Premium
Histopathology of chronic spontaneous urticaria with occasional bruising lesions is not significantly different from urticaria with typical wheals
Author(s) -
Batista Mariana,
Calado Rebeca,
Gil Francisco,
Cardoso José C.,
Tellechea Oscar,
Gonçalo Margarida
Publication year - 2021
Publication title -
journal of cutaneous pathology
Language(s) - English
Resource type - Journals
SCImago Journal Rank - 0.597
H-Index - 75
eISSN - 1600-0560
pISSN - 0303-6987
DOI - 10.1111/cup.13985
Subject(s) - histopathology , karyorrhexis , medicine , fibrinoid necrosis , pathology , edema , hemosiderin , necrosis , vasculitis , dermis , dermatology , apoptosis , biochemistry , chemistry , disease , programmed cell death
Background Chronic spontaneous urticaria (CSU) may occasionally exhibit long‐lasting lesions with bruising, usually considered a hallmark of urticarial vasculitis (UV). Histopathology of these chronic urticarial lesions has not been extensively studied.

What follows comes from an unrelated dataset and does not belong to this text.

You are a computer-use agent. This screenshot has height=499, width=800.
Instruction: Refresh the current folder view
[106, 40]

Methods Skin biopsies from patients with anti‐H1 resistant CSU were evaluated for several parameters (edema, location, intensity, and cell composition of the inflammatory infiltrate, and abnormalities in the blood vessels). Results We studied 45 patients (37 female/8 male, mean age 49.3 years) with CSU, 60% of whom with occasional bruising lesions and 3 patients with hypocomplementemic UV. Histopathology in CSU showed mainly perivascular and interstitial inflammatory infiltrate (91.1%), including eosinophils (80%), neutrophils (77.8%), and lymphocytes (71.1%), vasodilatation (88.9%), intravascular neutrophils (95.6%), dermal edema (51.1%), swelling of endothelial cells (51.1%), and minor and rare fibrinoid necrosis and karyorrhexis (6.7%). Significant karyorrhexis and frank fibrinoid necrosis were observed, respectively, in two and three cases of UV. In patients with occasional bruising, mast cells occurred in fewer cases whereas eosinophils were more frequent, but no statistically significant difference was found for other parameters. Conclusions Histopathological findings were not significantly different between CSU with or without bruising lesions. Bruising may be associated with more severe forms of CSU with no histopathological signature, although UV cannot be completely excluded based on histopathology.